## DATA
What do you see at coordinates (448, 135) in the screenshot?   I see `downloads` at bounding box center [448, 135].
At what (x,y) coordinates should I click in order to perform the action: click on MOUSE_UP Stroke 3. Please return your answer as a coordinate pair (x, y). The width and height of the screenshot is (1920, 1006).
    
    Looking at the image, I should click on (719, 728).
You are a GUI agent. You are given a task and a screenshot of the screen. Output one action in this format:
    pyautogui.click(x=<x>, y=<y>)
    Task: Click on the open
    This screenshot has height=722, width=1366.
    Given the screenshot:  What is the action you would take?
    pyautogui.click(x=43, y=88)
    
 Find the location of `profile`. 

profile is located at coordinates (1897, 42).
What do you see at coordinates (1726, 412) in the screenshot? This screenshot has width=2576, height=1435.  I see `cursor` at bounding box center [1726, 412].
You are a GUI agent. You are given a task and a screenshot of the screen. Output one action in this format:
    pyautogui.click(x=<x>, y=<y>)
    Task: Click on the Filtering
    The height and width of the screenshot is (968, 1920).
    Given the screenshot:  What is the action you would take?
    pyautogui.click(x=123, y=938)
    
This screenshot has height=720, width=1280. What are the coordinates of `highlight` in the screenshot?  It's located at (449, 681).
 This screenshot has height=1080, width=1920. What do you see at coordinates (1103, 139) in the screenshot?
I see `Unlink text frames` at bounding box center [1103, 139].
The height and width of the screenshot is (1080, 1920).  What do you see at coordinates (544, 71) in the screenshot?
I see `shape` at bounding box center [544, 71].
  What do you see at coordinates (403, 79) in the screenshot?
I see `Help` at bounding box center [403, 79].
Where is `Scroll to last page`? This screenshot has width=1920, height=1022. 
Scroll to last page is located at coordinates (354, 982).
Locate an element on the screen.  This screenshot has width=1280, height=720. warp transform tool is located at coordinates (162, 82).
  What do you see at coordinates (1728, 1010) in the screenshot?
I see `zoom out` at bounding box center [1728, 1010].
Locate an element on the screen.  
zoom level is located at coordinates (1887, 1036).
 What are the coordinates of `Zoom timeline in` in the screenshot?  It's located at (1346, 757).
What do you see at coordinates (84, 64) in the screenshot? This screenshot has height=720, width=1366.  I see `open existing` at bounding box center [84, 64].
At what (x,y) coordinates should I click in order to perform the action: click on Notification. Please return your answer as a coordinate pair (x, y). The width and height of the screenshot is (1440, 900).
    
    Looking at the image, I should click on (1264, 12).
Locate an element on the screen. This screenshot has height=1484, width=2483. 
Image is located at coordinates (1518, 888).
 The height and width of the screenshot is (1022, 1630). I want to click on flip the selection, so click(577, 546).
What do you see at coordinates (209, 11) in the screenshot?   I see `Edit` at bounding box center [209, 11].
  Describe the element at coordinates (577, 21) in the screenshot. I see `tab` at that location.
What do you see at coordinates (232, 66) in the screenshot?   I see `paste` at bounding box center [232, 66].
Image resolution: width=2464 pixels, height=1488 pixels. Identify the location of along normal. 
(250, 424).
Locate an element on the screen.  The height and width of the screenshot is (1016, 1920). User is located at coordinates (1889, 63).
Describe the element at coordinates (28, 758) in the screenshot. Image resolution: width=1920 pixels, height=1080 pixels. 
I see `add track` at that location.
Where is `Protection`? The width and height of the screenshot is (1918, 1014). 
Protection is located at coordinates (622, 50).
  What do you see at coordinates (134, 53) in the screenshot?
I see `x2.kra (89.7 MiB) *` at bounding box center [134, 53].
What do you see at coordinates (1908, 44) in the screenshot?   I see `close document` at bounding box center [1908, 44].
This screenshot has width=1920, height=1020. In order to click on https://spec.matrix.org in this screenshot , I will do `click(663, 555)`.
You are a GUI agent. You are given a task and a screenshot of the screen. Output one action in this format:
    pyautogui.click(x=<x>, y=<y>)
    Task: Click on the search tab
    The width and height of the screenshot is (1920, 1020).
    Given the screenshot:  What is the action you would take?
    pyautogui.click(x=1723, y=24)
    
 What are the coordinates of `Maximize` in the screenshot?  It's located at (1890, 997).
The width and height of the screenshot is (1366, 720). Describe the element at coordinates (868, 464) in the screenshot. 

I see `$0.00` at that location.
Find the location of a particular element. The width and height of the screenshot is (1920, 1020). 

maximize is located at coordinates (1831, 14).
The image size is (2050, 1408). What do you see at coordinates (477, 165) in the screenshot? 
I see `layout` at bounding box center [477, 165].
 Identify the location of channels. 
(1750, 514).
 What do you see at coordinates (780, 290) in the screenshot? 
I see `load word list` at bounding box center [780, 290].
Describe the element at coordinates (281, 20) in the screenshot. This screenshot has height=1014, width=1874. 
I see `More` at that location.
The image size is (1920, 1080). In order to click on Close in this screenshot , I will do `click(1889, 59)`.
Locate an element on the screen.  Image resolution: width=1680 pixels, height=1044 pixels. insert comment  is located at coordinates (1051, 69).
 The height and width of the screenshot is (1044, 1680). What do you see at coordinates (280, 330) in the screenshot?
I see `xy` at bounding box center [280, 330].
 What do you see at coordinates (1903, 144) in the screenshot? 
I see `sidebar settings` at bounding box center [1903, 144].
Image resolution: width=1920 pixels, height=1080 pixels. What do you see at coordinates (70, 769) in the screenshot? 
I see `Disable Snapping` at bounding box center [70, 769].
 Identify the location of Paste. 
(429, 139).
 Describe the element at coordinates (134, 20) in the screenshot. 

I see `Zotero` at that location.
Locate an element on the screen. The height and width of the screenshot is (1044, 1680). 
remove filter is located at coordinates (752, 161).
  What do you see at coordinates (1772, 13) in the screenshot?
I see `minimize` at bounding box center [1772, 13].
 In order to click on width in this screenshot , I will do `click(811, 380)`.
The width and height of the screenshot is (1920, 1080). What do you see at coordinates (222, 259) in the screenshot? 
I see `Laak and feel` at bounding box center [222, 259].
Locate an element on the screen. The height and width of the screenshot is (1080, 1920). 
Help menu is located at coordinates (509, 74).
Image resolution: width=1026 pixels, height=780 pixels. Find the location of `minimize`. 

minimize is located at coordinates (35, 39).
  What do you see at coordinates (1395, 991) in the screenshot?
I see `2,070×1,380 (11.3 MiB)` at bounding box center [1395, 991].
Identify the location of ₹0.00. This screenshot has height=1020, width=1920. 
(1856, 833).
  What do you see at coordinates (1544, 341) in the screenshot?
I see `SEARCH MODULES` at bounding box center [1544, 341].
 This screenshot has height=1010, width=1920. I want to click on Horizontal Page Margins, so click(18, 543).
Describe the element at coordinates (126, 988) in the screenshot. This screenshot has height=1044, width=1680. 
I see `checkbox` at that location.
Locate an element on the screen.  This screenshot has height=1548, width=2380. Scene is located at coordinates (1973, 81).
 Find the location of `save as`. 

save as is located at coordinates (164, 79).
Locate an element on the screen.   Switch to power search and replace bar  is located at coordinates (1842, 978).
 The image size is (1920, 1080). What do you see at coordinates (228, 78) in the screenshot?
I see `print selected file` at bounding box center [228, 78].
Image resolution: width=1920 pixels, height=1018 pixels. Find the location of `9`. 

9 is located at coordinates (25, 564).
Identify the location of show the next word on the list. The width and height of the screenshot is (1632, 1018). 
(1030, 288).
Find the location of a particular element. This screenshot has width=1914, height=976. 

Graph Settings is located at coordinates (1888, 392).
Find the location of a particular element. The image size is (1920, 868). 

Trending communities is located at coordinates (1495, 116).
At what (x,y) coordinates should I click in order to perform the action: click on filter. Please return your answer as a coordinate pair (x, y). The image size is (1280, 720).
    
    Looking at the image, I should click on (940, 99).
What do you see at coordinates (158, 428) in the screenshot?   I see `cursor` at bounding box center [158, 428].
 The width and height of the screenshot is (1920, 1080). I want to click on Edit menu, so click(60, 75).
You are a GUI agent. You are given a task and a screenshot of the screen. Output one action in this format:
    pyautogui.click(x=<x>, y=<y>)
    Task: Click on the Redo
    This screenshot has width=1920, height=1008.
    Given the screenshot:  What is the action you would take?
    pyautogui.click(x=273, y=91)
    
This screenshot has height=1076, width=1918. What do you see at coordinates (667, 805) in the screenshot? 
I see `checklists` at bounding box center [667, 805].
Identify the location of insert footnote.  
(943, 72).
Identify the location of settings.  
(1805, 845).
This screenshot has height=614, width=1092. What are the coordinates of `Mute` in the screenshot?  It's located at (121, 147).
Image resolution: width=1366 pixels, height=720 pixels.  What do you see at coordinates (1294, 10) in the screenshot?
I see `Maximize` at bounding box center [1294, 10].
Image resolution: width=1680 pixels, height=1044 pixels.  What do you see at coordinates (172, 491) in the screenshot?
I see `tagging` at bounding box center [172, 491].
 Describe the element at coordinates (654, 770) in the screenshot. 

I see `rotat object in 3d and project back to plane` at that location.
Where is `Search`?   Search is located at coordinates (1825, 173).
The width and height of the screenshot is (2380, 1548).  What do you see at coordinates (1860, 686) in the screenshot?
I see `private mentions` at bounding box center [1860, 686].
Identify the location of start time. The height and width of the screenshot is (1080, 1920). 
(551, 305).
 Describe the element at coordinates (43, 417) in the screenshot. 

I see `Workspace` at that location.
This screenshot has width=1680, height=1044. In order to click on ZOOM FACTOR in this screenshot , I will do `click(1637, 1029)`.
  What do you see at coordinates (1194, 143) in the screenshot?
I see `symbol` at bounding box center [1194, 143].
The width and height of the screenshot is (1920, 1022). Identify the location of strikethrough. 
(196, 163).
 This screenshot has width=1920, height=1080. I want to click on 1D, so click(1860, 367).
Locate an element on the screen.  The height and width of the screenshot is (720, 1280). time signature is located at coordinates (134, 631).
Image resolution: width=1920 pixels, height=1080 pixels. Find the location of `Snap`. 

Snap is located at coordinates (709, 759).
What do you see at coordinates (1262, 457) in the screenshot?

## WHAT YOU SHOULD DO
Convert the entries from the line with "This screenshot has width=1920, height=1020." up to and including the line with "(1750, 514)." into a Markdown table with the columns Row and Line, numbering each line and leaving out blank lines.

## ANSWER TO THIS TASK
| Row | Line |
|---|---|
| 1 | This screenshot has width=1920, height=1020. In order to click on https://spec.matrix.org in this screenshot , I will do `click(663, 555)`. |
| 2 | You are a GUI agent. You are given a task and a screenshot of the screen. Output one action in this format: |
| 3 |     pyautogui.click(x=<x>, y=<y>) |
| 4 |     Task: Click on the search tab |
| 5 |     The width and height of the screenshot is (1920, 1020). |
| 6 |     Given the screenshot:  What is the action you would take? |
| 7 |     pyautogui.click(x=1723, y=24) |
| 8 |  What are the coordinates of `Maximize` in the screenshot?  It's located at (1890, 997). |
| 9 | The width and height of the screenshot is (1366, 720). Describe the element at coordinates (868, 464) in the screenshot.  |
| 10 | I see `$0.00` at that location. |
| 11 | Find the location of a particular element. The width and height of the screenshot is (1920, 1020).  |
| 12 | maximize is located at coordinates (1831, 14). |
| 13 | The image size is (2050, 1408). What do you see at coordinates (477, 165) in the screenshot?  |
| 14 | I see `layout` at bounding box center [477, 165]. |
| 15 |  Identify the location of channels.  |
| 16 | (1750, 514). |